The Municipalities Continuing Disclosure Cooperation (MCDC) Initiative offers municipal issuers and bond underwriters the promise of favorable settlement terms in exchange for self-reporting continuing disclosure violations by yesterday’s deadline.
For an overview of the Initiative and the violations targeted by regulators, read SEC Asks Hospitals to Confess.
The SEC is targeting official statements printed in the last five years that failed to report any non-compliance with continuing disclosure obligations.
The window for underwriters to self-report closed on Sep. 10. Underwriters who chose not to self-report and are later determined by the SEC to be in violation, could face fines up to $500,000.
It remains unclear as to what –if any—fines issuers who fail to self-report violations could face.
An informal survey of hospitals conducted by HFA Partners shows that the most common violations are relatively benign.
Failures to post bond insurer rating changes during the financial crisis top the list. Given that the downgrades were widely publicized, it's hard to imagine the SEC making a case for how investors were misled by issuers.
The next most common violation on the list is late posting of financial information, ranging from a few days to… never. The more egregious lapses will likely end up first in the SEC's review process; hospitals who missed deadlines by a few days don't have much to worry about and aren't inclined to self-report.
When they do report, issuers are frequently pointing fingers at Nationally Recognized Municipal Securities Information Repositories or “NRMSIRs” for failing to post information issuers say was sent to them on a timely basis.
Hospitals that decided to self-report are warned by some bond lawyers not to post MCDC questionnaires on EMMA. A couple of issuers did, probably thinking they were posting a notice of failure to file under Rule 15c2-12, and may have unwittingly forfeited protections afforded under the Initiative.
We expect that the SEC will focus its enforcement efforts on going after underwriters who did not self-report when their issuer clients did.

Given records:
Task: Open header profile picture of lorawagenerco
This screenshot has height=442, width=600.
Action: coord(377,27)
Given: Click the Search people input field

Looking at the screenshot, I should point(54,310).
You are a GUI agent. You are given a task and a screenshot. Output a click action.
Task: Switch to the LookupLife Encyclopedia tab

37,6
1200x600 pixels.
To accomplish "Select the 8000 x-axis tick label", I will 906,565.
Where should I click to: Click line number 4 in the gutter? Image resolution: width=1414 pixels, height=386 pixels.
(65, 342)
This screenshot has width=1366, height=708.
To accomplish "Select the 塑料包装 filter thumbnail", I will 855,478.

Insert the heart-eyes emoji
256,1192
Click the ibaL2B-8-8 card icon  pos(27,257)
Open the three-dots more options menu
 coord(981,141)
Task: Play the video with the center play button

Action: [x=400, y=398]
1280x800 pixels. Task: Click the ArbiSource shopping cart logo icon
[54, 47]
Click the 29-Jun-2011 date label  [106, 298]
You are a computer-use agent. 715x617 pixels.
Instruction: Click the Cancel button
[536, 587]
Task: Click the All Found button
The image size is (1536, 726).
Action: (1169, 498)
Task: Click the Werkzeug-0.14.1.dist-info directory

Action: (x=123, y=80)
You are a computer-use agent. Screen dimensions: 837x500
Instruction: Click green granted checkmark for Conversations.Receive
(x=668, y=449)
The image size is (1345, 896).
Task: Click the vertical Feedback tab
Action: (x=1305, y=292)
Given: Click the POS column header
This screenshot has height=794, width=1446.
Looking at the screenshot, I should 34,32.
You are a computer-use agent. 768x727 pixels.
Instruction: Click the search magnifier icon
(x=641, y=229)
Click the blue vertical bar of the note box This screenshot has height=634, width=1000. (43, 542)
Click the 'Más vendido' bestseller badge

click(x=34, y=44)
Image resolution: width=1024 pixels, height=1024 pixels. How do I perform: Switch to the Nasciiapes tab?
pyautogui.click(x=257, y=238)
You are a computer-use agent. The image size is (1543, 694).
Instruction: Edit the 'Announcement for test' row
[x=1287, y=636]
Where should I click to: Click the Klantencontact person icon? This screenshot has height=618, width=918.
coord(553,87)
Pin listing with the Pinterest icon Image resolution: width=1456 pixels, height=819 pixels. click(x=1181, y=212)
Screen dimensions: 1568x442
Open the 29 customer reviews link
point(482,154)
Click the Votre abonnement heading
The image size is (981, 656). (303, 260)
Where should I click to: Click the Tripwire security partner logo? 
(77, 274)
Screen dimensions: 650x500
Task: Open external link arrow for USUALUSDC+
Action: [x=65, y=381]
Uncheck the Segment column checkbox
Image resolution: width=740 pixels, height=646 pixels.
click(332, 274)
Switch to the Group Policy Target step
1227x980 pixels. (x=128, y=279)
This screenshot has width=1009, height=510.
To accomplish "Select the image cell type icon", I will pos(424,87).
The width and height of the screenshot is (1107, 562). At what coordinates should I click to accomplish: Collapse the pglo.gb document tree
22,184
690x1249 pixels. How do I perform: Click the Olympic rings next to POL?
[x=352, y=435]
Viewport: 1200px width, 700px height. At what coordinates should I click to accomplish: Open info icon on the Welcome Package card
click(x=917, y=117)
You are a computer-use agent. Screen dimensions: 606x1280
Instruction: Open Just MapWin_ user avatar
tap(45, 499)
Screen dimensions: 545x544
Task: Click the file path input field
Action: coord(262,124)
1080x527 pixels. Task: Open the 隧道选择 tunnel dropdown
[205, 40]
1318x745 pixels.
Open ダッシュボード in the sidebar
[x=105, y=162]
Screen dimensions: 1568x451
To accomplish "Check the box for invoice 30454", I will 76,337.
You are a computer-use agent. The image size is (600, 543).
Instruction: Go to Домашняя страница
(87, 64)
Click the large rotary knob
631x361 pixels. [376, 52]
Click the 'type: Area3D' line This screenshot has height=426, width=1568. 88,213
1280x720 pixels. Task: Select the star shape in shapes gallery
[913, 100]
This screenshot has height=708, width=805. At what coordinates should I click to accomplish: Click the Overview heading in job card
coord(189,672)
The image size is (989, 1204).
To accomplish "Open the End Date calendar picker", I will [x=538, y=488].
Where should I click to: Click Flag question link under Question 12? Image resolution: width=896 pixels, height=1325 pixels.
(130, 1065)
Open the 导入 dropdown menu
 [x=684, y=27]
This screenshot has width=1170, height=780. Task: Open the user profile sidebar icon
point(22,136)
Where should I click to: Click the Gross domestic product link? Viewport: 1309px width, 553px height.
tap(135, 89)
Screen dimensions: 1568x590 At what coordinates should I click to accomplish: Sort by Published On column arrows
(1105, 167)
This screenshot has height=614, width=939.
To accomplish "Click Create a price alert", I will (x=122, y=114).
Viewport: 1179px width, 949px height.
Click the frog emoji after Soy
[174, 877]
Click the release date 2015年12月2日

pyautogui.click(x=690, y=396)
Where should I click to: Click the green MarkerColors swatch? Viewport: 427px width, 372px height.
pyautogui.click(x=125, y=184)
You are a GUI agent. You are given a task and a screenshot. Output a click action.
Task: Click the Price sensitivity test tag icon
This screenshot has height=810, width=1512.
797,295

Exercise brief:
Answer these questions about the text on the MCDC Initiative.
1. On what date did the window for underwriters to self-report close?
2. According to the HFA Partners survey, which violation tops the list?
3. Where do some bond lawyers warn self-reporting hospitals not to post MCDC questionnaires?

Response below:
1. Sep. 10
2. Failures to post bond insurer rating changes during the financial crisis
3. On EMMA